County Democratic Party Chair Started Her Path at Tri-C
Shontel Brown followed a passion for public service, becoming the first woman and first African American to head the Cuyahoga County Democratic Party
Public service has always been a part of Shontel Brown’s life. Even as a child, the 2012 Cuyahoga Community College graduate was motivated to help those who couldn’t help themselves.
“It’s something that is innate in my family,” Brown said. “I grew up around it. We were always active members in our church. I viewed it as an honor and privilege to help others.”
But public service is one thing — a career on the uppermost rungs of regional government is another. When she enrolled at Tri-C, Brown didn’t have any designs on a career in politics. She had built a successful career in the sales and marketing field. Her professional claim to fame was as the founder and owner of Diversified Digital Solutions, a printing and promotions company serving the small and midsized business space.
Her Tri-C business management degree was meant to serve as additional momentum for her private-sector career.
“I really just wanted to complete my degree and continue on my career path,” said Brown, 43. “I had this idea that society wants you to have a college degree, and I wanted to meet that expectation.”
But as she progressed at Tri-C, and as she continued to build her company, Brown started seeing parallels between her job as a business executive and the job of elected officials. It rekindled her interest in public service.
“I had worked in sales and marketing, I was making a good living, but I was also finding out that money isn’t everything,” she said.
Brown decided to run for public office, serving three years on the Warrensville Heights City Council before becoming District 9 representative on the Cuyahoga County Council. But it was all a prelude to her current position.
In 2017, Brown was elected chair of the Cuyahoga County Democratic Party. She is the first woman, and the first African American, to hold the position.
It’s a position that allows her to utilize all of her accumulated business and executive experience in a role that serves not just the party, but the community at large.
“It just kind of hit me one day that I’m doing virtually everything a CEO does, at the top of a very influential organization,” Brown said.
Brown will reach the halfway point of her four-year term in August. At the outset of her term, one of her goals was to increase voter turnout.
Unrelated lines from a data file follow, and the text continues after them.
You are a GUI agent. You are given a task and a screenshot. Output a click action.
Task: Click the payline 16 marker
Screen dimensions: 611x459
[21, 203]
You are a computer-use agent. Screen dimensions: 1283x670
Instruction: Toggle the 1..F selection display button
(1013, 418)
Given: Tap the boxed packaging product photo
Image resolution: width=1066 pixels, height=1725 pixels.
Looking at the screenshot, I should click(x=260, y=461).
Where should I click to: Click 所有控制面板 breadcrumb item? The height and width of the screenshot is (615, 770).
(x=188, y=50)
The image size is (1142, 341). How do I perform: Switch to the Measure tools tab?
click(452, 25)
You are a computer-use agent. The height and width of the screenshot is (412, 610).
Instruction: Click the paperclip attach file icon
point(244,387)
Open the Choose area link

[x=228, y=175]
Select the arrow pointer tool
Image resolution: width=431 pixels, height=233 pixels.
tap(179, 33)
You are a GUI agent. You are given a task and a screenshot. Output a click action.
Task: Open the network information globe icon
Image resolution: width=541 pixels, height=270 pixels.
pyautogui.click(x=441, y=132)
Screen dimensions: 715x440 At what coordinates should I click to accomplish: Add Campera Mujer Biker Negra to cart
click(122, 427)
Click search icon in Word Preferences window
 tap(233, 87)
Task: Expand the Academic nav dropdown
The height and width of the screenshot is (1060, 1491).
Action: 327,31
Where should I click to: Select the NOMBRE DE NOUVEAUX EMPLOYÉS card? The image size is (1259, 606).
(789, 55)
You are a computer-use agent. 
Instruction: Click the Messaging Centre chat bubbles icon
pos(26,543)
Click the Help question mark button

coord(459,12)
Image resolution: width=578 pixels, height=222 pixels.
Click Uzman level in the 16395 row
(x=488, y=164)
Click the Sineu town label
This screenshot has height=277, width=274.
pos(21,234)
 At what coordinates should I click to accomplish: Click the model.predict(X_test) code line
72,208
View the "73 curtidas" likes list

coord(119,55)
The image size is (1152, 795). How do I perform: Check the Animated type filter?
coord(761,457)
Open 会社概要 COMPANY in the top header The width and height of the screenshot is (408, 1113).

“Last year, we delivered the highest voter turnout in a midterm election,” Brown said. “About 55 percent of registered voters went to the polls. The usual turnout for a midterm is 40 to 45 percent.”
In the remainder of her term, Brown wants to continue encouraging voter turnout while helping to advance the Democratic Party’s other objectives throughout the region. As she does, she’ll draw on a knowledge and skill base that was cultivated with help from Tri-C.
“At Tri-C, I learned more about organizational structures and economics and how all of that can impact a city and a county,” Brown said. “I learned more about developing and maintaining good relationships with people.
“A lot of people don’t realize that the curriculum at Tri-C is tough. It’s going to challenge you and prepare you for the world. You’re going to develop communication skills, you’re going to learn how to persevere when things aren’t going your way. I had trouble in math class, but my teacher was supportive and showed me that I could be successful as long as I put in the work. Those are valuable lessons that I still use to this day.”